Text excerpt:
%%

2011-08-21 15.28.54.webp
 
I don't know anything about the Police in Mexico, but if you haven't yet done so, I would still encourage you to place a report with the police, unless you feel it would put you in danger, or cause you too much emotional turmoil. Maybe they won't do anything, but maybe they will. Unless you try, you'll never know. Like I said, sometimes it takes several similar reports, before police will take any action or investigate, and if no-one reports these crimes, how will they ever know that they are happening? Anyway, I've said my bit on that and I understand if you think it would be futile, and you decide not to report it.

You were assaulted only a few days ago. I think maybe you are being a little hard on yourself, to expect to be 'over it' already. You were assaulted, hurt and scared. Unfortunately that doesn't go away over night. Crying, and being upset and scared of people is a normal reaction to being assaulted. Just as it will take time for your head wound to heal, it will take time for your emotional wounds to heal too.

Have you been able to go outside during the day, if someone else is with you? I suggest that you start with that. Have someone with you, and go out. Increasing the time that you are out, and maybe gradually making the time you go out later and later in the day. Then maybe have your companion move further away from you, over time, until they are still around, looking out for you, but maybe across the street, or way behind you. (perhaps read about [DLMURL="https://www.ptsdforum.org/c/wiki/exposure-therapy/"]exposure therapy[/DLMURL])

It sounds like you have lost your confidence (temporarily), but it also sounds like a normal reaction to the events that happened. Who wouldn't be scared? Do you have close family or friends that you can discuss this incident with? If not, then perhaps seek out a professional therapist that you can talk to. Talk about it - don't bottle up your emotions!

%%

Records from a data collection:
%%

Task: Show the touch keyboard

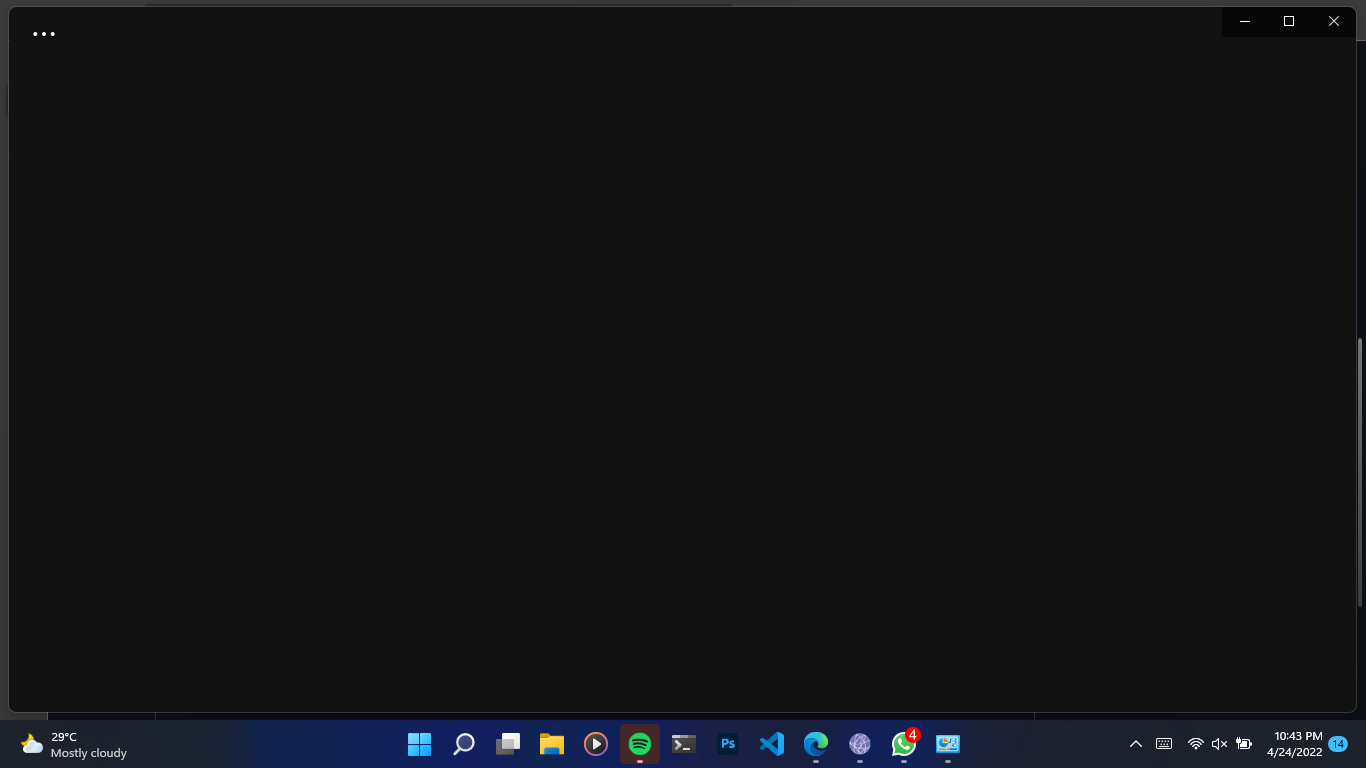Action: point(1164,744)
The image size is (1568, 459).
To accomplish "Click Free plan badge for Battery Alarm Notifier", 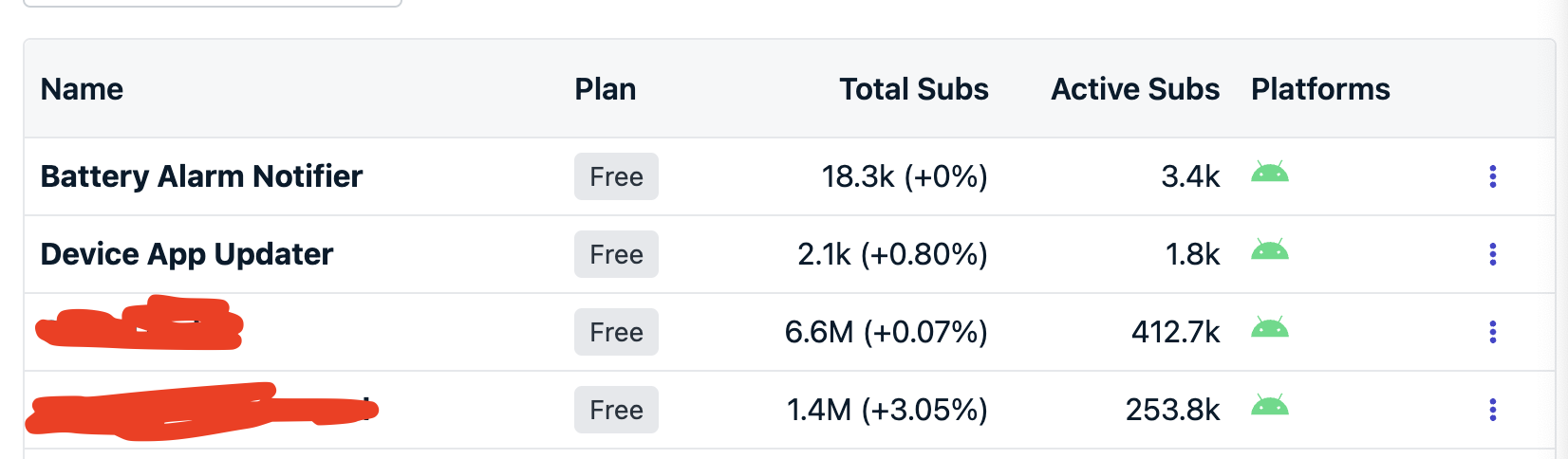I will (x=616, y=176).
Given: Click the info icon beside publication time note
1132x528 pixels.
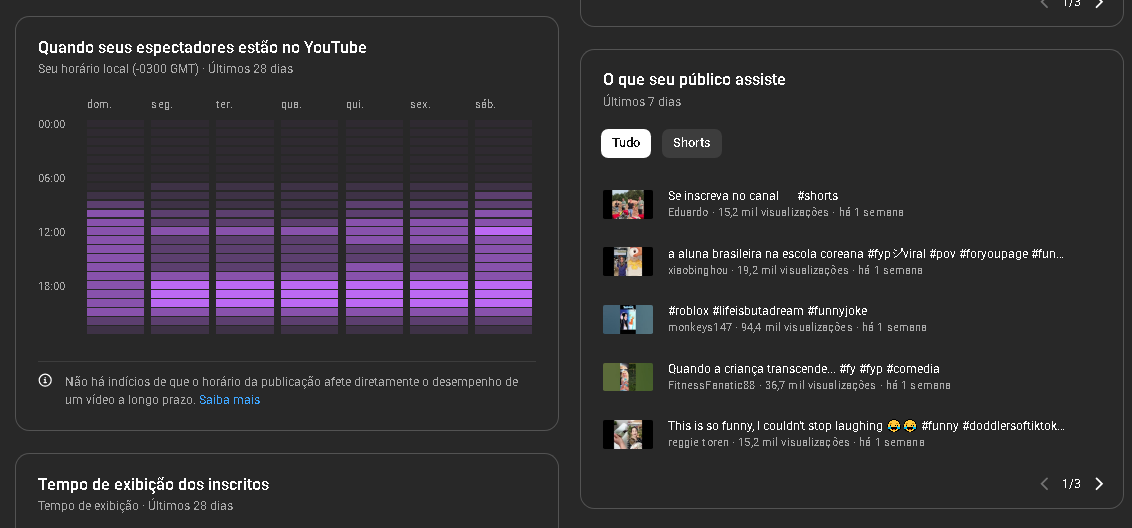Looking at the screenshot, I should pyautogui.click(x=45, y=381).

%%
%%

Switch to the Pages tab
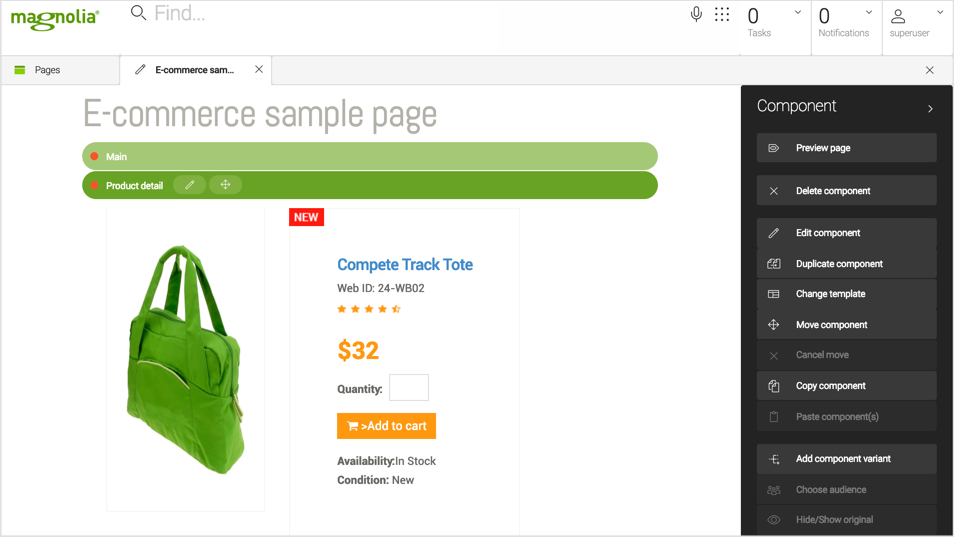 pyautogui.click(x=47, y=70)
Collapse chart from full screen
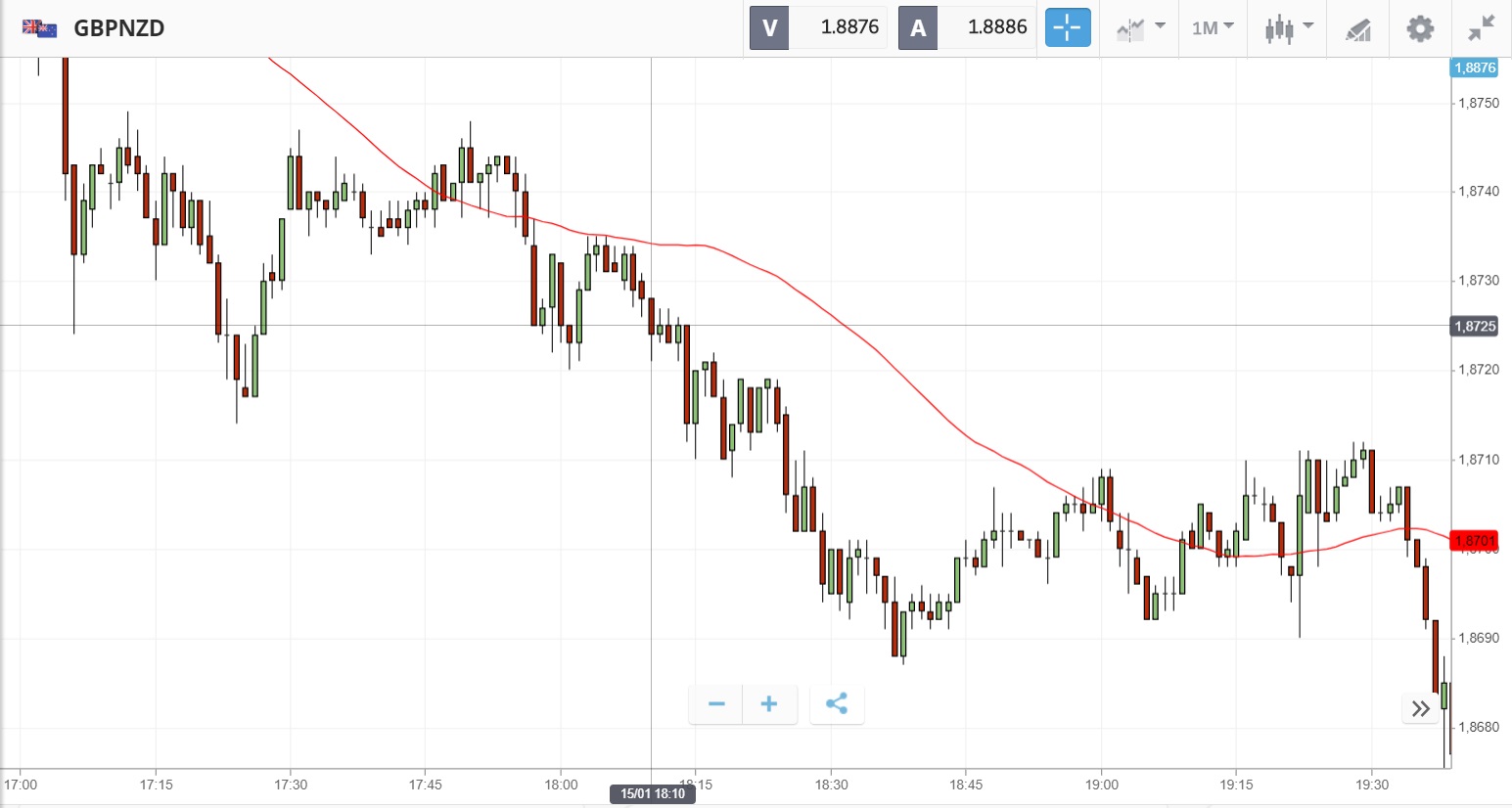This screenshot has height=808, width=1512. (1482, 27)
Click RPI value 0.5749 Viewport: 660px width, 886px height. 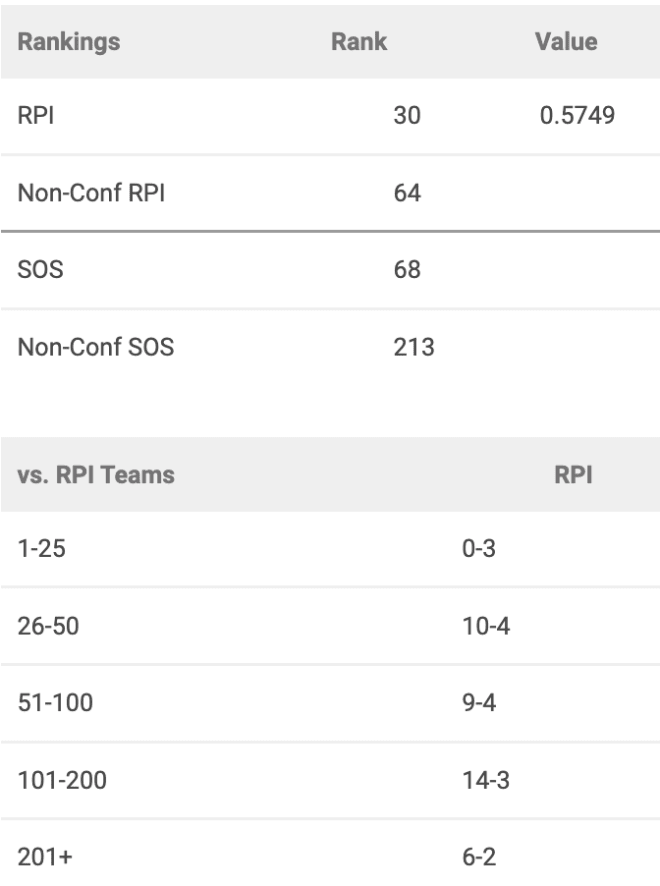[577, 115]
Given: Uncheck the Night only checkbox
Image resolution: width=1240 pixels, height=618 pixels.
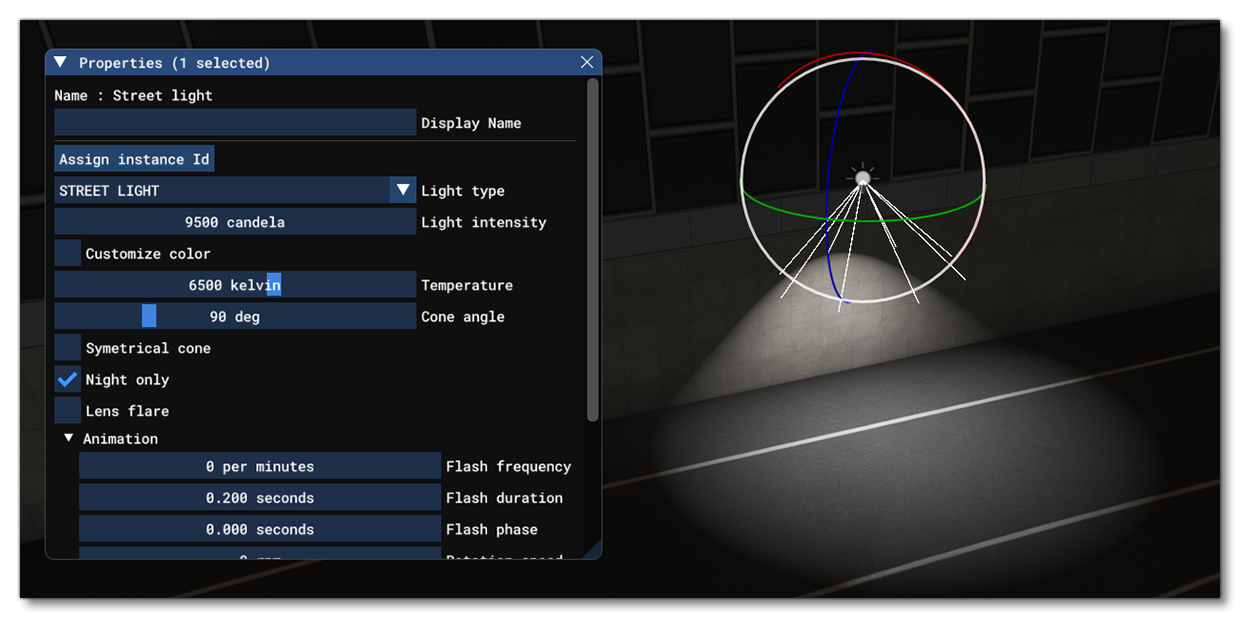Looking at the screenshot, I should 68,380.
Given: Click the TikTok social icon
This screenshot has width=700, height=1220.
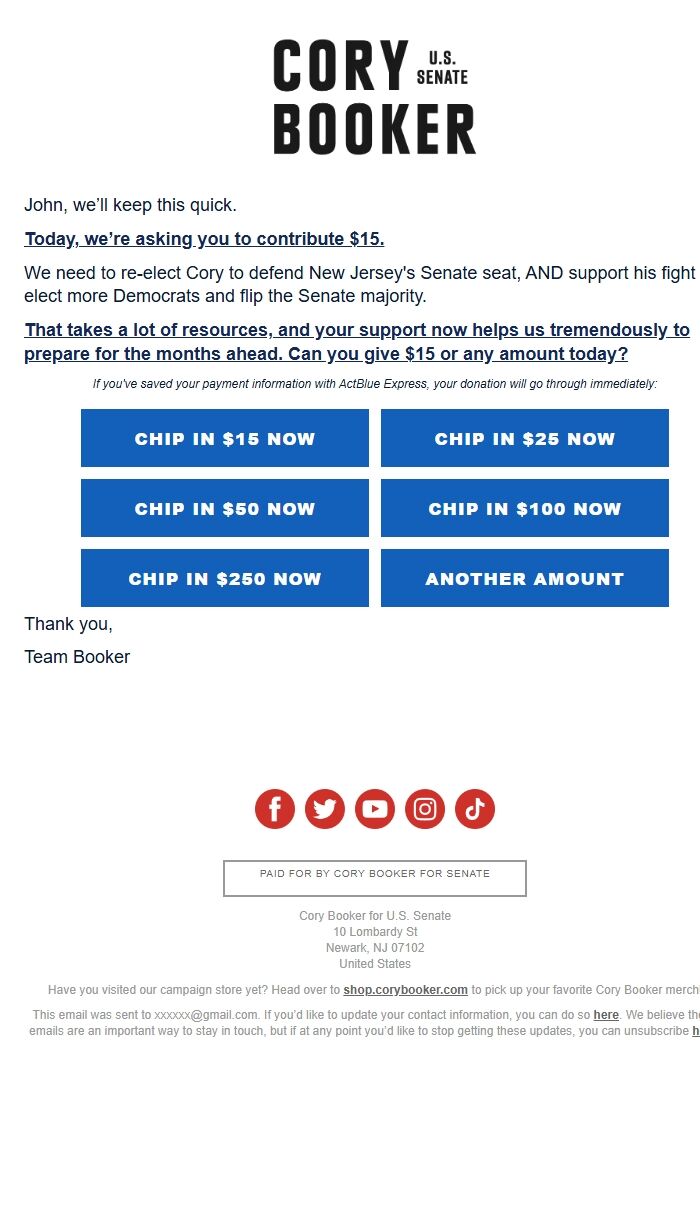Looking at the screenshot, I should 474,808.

%%
%%

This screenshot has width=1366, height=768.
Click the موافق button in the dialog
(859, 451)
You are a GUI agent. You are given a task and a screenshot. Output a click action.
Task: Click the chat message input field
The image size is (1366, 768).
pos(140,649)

%%

What you will do:
[A] Answer these questions about the forum reply, one per line:
(i) How long ago was the person assaulted?
(ii) What physical injury does the writer compare with the emotional wounds in terms of healing time?
(iii) Whom does the writer suggest talking to if there is no close family or friends to discuss the incident with?
[B] Reproduce the passage of the forum reply from "2011-08-21 15.28.54.webp" to "to report it.", including both.

Results of the tasks:
[A]
(i) Only a few days ago.
(ii) The head wound.
(iii) A professional therapist.

[B]
2011-08-21 15.28.54.webp
 
I don't know anything about the Police in Mexico, but if you haven't yet done so, I would still encourage you to place a report with the police, unless you feel it would put you in danger, or cause you too much emotional turmoil. Maybe they won't do anything, but maybe they will. Unless you try, you'll never know. Like I said, sometimes it takes several similar reports, before police will take any action or investigate, and if no-one reports these crimes, how will they ever know that they are happening? Anyway, I've said my bit on that and I understand if you think it would be futile, and you decide not to report it.